Allerdings wäre bei einem Dammbruch am Wohlensee eine allfällige Kernschmelze im AKW Mühleberg, welches anders als jenes von Fukushima unter anderem über ein äusseres Containment verfügt, kaum das Hauptpro­blem. Dies zeigt gerade die Flutkatastrophe von Japan auf, die mehr als 20 000 Menschen in den Tod riss, während die medial zum Super-GAU emporstilisierte Havarie von Fukushima bislang kein einziges Menschenleben gekostet hat. Wer die totale Sicherheit will, müsste demnach vorweg die Stauseen in der Schweiz trockenlegen. Wirtschaftlich betrachtet, wäre es auf jeden Fall sinnvoller, das Wasserkraftwerk am Wohlensee einzumotten, bevor man das Kernkraftwerk Mühleberg stilllegt, welches sechzehnmal mehr Strom produziert.
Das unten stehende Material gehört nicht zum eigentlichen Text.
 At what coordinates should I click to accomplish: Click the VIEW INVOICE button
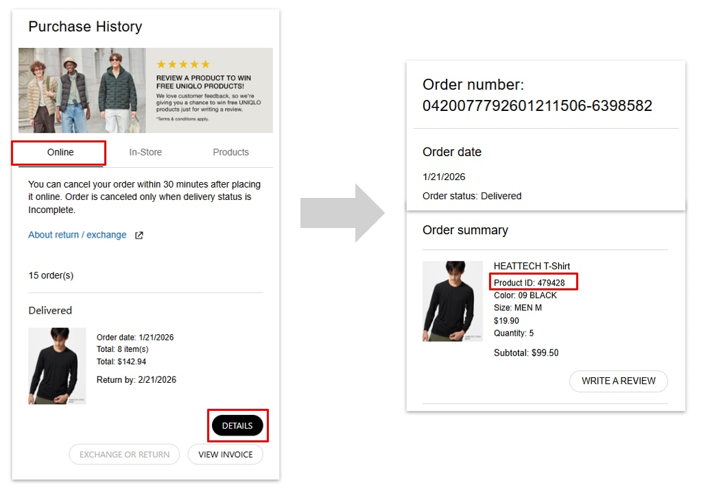click(225, 454)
Das Urteil gegen Mühleberg ist kein Einzelfall. Gerade beim BVG ist die Tendenz hin zur Politjustiz notorisch. Die Richter gebaren sich als Gesetzgeber, Exekutive und Gutachter in Personalunion. Besonders ausgeprägt ist dieser Hang bei den ausländerrechtlichen Abteilungen. Unter Berufung auf angeblich übergeordnete, auslegungsbedürftige internationale Konventionen steuern die Richter die schweizerische Migrationspolitik weitgehend autonom. Die Asylrichter unterhalten sogar ihre hauseigenen «Experten», die aufgrund von Berichten der Hilfswerke und internationaler Organisationen die angebliche Bedrohungs­lage für Flüchtlinge bestimmen.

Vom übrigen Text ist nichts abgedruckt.